Каждое утро, до прихода первых посетителей, Ёсик убирал эти квартиры, и, каждый раз, открывая дверь в очередную квартиру, как будто прикасался к чужой жизни, испытывая одновременно трепет гостя и радость хозяина. Убирал он осторожно, с музейной аккуратностью, боясь потревожить вещи, которые как будто застыли в ожидании вышедшего по каким-то срочным делам хозяина.
Особенно Ёсик любил убирать апартамент портного из Польши. Эта квартира своими вещами напоминала ему его жилье в Краснополье. Дедушка Ёсика был тоже портным, но в тридцатые годы потребовались строители Волго-Донского канала, и дедушку по этапу отправили на великую стройку, объявив саматужником и недобитым нэпманом. Оттуда дедушка не вернулся, и осталась в память о нем старая зингеровская швейная машинка, точно такая же, как в этой музейной квартире. Шить на ней никто не мог, но она продолжала стоять в их доме на самом почетном месте, у дивана, прикрытая расписным цыганским платком, который тоже хранился как память, но уже о бабушке. Бабушка погибла в эвакуации, умерла от тифа, и этот платок мама везла через всю Россию домой, отказываясь менять его на станциях на самые привлекательные тогда вещи: буханку хлеба и головку сахара.

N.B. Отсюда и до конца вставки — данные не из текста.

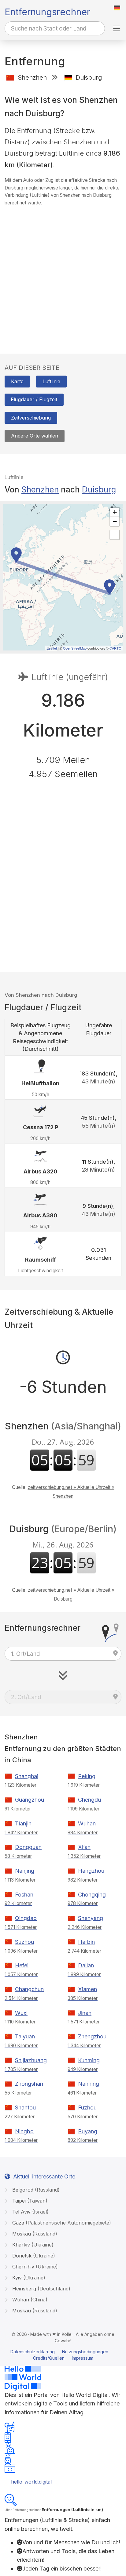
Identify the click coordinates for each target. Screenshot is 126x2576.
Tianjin (23, 1823)
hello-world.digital (31, 2482)
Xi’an (84, 1847)
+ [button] (115, 512)
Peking (86, 1776)
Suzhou (24, 1942)
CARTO (115, 648)
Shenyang (90, 1918)
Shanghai (26, 1776)
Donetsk (33, 2256)
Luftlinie (51, 381)
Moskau (34, 2234)
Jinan (84, 2013)
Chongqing (92, 1894)
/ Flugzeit (34, 399)
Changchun (29, 1989)
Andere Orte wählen (34, 436)
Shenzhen (40, 489)
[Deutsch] (117, 8)
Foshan (24, 1894)
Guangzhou (29, 1799)
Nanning (88, 2084)
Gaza (61, 2223)
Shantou (25, 2107)
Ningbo (24, 2131)
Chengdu (89, 1799)
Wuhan (87, 1823)
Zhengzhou (92, 2036)
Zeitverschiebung (31, 418)
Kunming (89, 2060)
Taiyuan (25, 2036)
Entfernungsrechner (47, 11)
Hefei (21, 1965)
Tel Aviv (30, 2212)
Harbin (86, 1942)
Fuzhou (87, 2107)
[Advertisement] (63, 274)
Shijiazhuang (31, 2060)
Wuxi (21, 2013)
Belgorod (35, 2190)
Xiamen (87, 1989)
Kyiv (28, 2278)
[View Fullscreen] (114, 534)
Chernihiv (34, 2267)
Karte (17, 381)
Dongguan (28, 1847)
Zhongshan (29, 2084)
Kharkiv (32, 2245)
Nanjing (24, 1871)
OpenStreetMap (75, 648)
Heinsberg (40, 2289)
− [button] (115, 521)
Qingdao (26, 1918)
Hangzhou (91, 1871)
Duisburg (99, 489)
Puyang (87, 2131)
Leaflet (52, 648)
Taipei (29, 2201)
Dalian (86, 1965)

И здесь, на огромном сундуке, тоже лежал как скатерть, расписной платок, правда, на нем были менее яркие, чем на бабушкином платке, узоры. И еще Ёсику напоминал их дом тяжелый чугунный утюг на углях, который здесь стоял аккуратно на краю гладильной доски, а у них дома подпирал загородку для курей под печкой. Как и дома, в детстве, он выжимал утюг несколько раз на вытянутой руке, как гирю, испытывая свою силу, а потом осторожно опускал его на место и ласково гладил тряпкой по выщербленным бокам.
Еще он любил старую высокую табуретку, что стояла возле стола, она напоминала табуретку, которую сколотил ему папа, когда он был маленький, чтобы он мог сидеть за столом как все.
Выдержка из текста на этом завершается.